Newton Raphson scoring

The efficiency of aorsf is primarily attributed to its use of Newton Raphson scoring to identify linear combinations of predictor variables. aorsf uses the same approach as the survival package to complete this estimation procedure efficiently. Full details on the steps involved have been made available by @therneau_survival_2022. Briefly, a vector of estimated regression coefficients, $\hat{\beta}$, is updated in each step of the procedure based on its first derivative, $U(\hat{\beta})$, and second derivative, $H(\hat{\beta})$:

$$ \hat{\beta}^{k+1} = \hat{\beta}^{k} + U(\hat{\beta} = \hat{\beta}^{k})\, H^{-1}(\hat{\beta} = \hat{\beta}^{k})$$ While it is standard practice in statistical modeling to iteratively update $\hat{\beta}$ until a convergence threshold is met, the default approach in aorsf only completes one iteration (see orsf_control_fast()). The rationale for this approach is based on two points. First, while completing more iterations reduces bias in the regression coefficients, general benchmarking experiments have found it does not improve the discrimination or Brier score of the oblique RSF [@aorsf_arxiv]. Second, computing $U$ and $H$ requires computation and exponentiation of the vector $X\hat{\beta}$, where $X$ is the matrix of predictor values, but these steps can be skipped on the first iteration if an initial value of $\hat{\beta} = 0$ is chosen, allowing for a reduction in required computation.

Variable importance

Estimation of VI is a common technique used for interpretation of RFs. Permutation, a standard approach to estimate VI, measures how much a RF's prediction accuracy decreases after randomly permuting values of a given variable. If the variable is important, de-stabilizing decisions based on the variable should reduce the RF's prediction accuracy.

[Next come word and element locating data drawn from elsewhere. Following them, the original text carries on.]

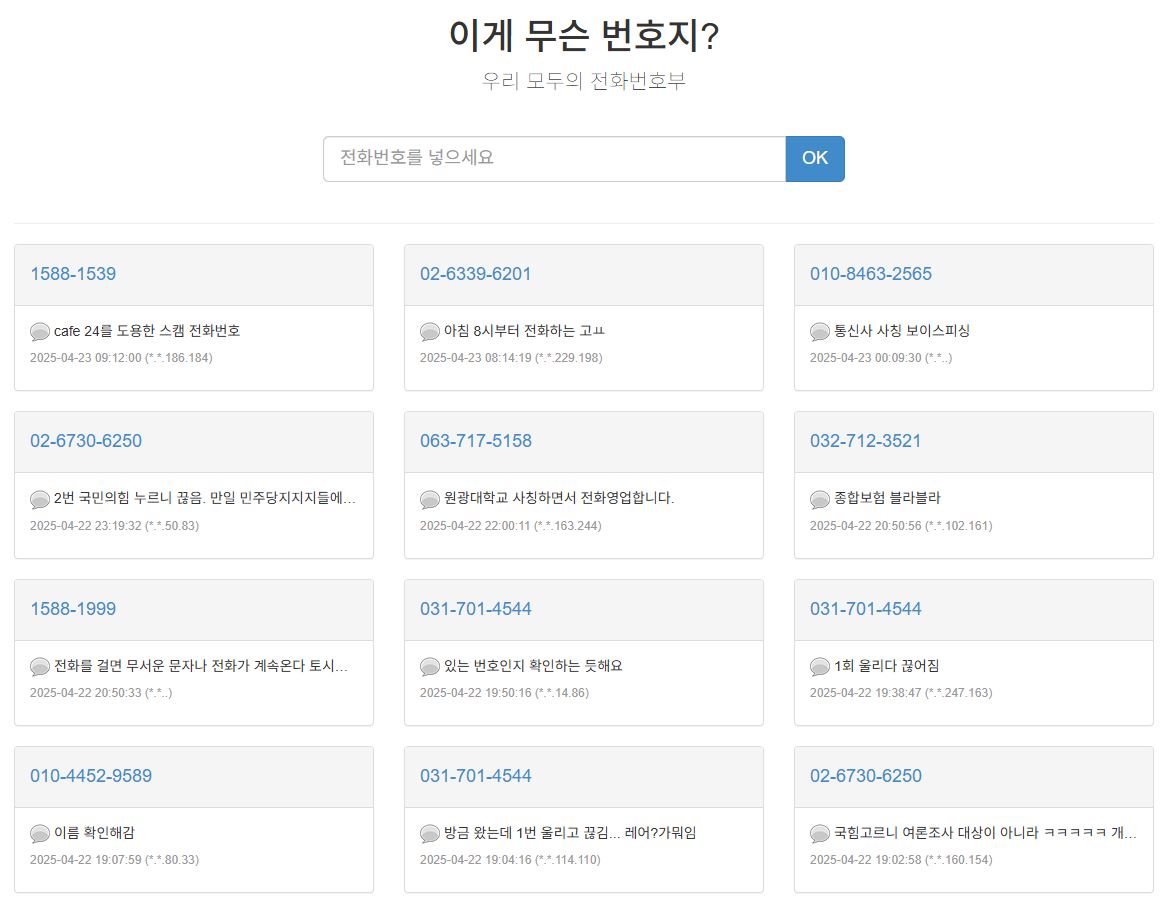1167x899 pixels.
Task: Click the comment icon beside 1회 울리다 끊어짐
Action: 819,666
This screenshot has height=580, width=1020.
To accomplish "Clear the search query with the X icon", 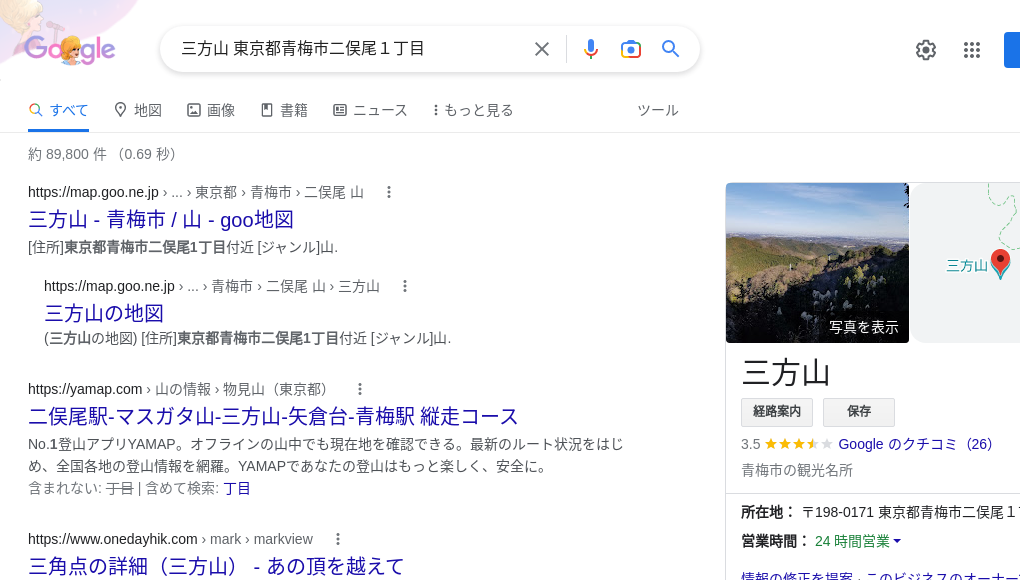I will tap(541, 48).
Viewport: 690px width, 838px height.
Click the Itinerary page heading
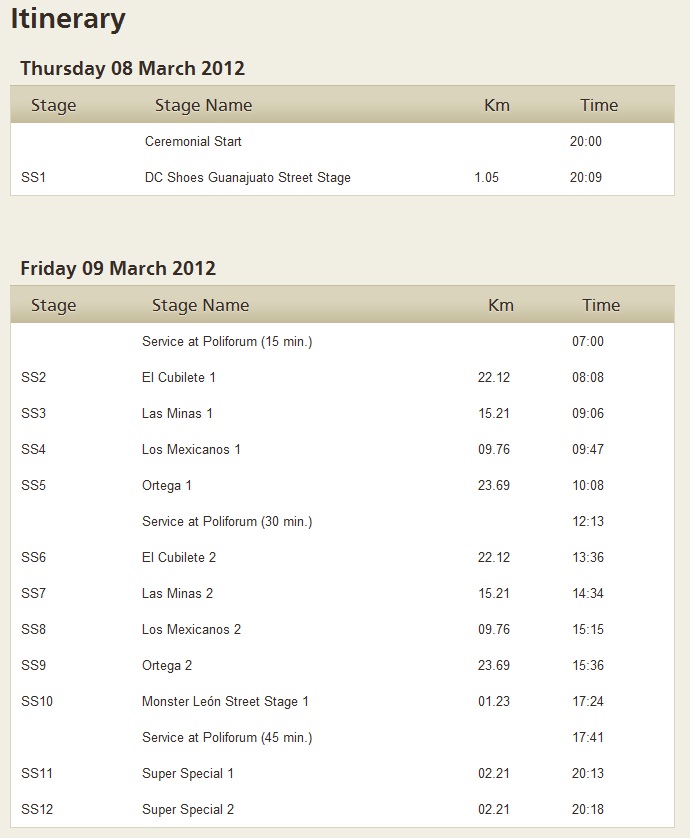[68, 19]
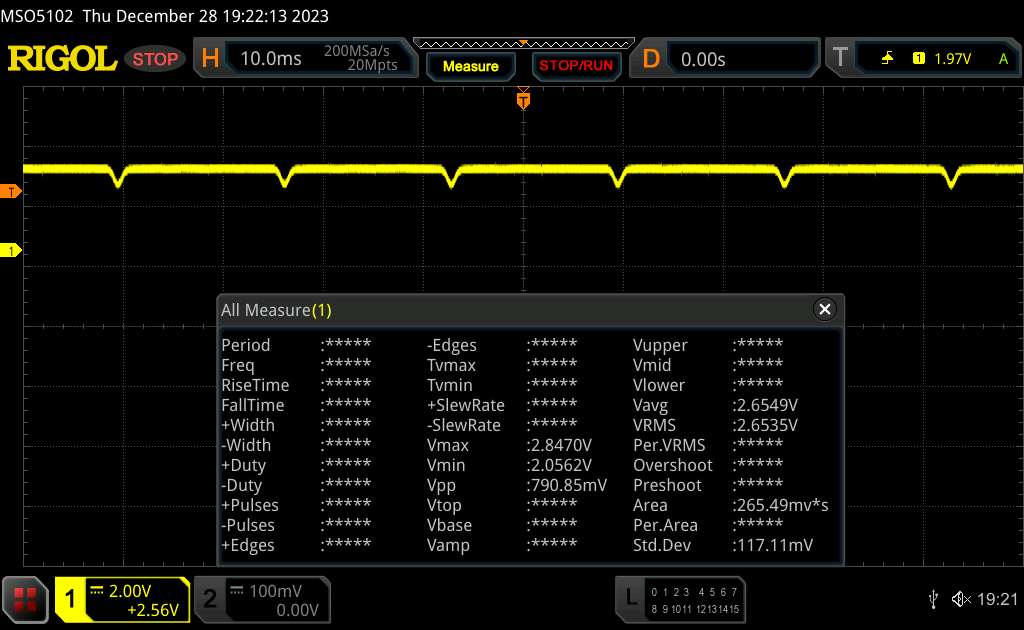This screenshot has height=630, width=1024.
Task: Toggle channel 1 with 2.00V scale
Action: coord(122,599)
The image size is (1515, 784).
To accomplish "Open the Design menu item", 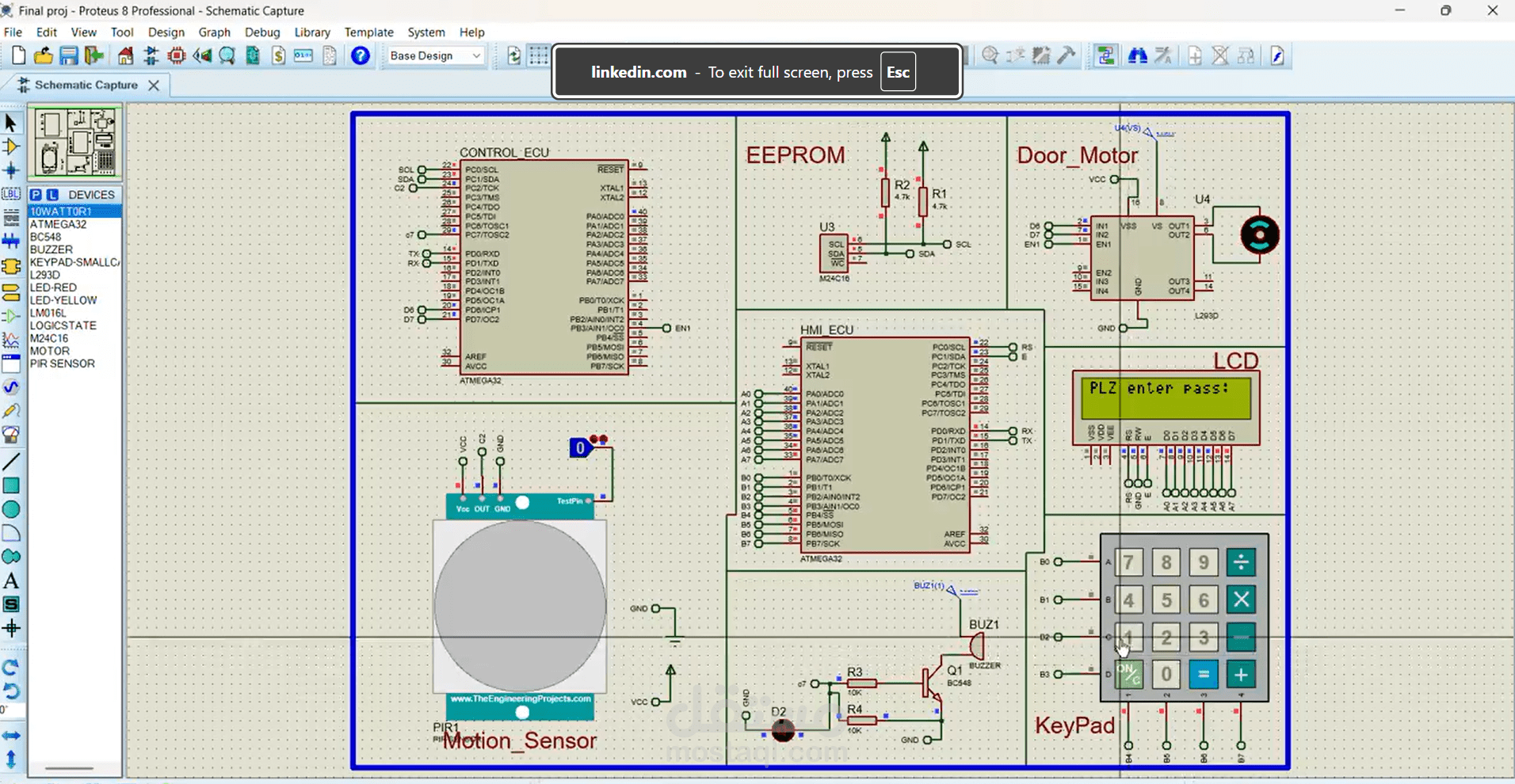I will click(166, 32).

aorsf includes multiple functions to estimate VI, including permutation VI and a faster approach to estimate VI using analysis of variance [@menze2011oblique]. In addition, aorsf includes a novel technique for VI that is designed for compatibility with oblique decision trees: 'negation importance.' Similar to permutation, negation VI measures the reduction in an oblique RFs prediction accuracy after de-stabilizing decisions based on a variable. However, instead of permuting values of a variable, negation VI flips the sign of all coefficients linked to a variable (i.e., it negates them). As the magnitude of a coefficient increases, so does the probability that negating it will change the oblique RF's predictions.

Benchmarking

General benchmarks of prediction accuracy, computational efficiency, and estimation of VI using aorsf and several other software packages are available [@aorsf_arxiv]. In these benchmarks, aorsf has matched or exceeded the prediction accuracy of obliqueRSF while running hundreds of times faster. Additionally, simulation studies have found that negation VI improves the oblique RSF's ability to discriminate between signal and noise predictors compared to existing VI techniques.

Acknowledgements

The development of this software was supported by the Center for Biomedical Informatics at Wake Forest University School of Medicine and the National Center for Advancing Translational Sciences (NCATS), National Institutes of Health (NIH), through Grant Award Number UL1TR001420. Dr. Pajewski was additionally supported by grant award P30 AG021332 from the NIH. The content is solely the responsibility of the authors and does not necessarily represent the official views of the NIH.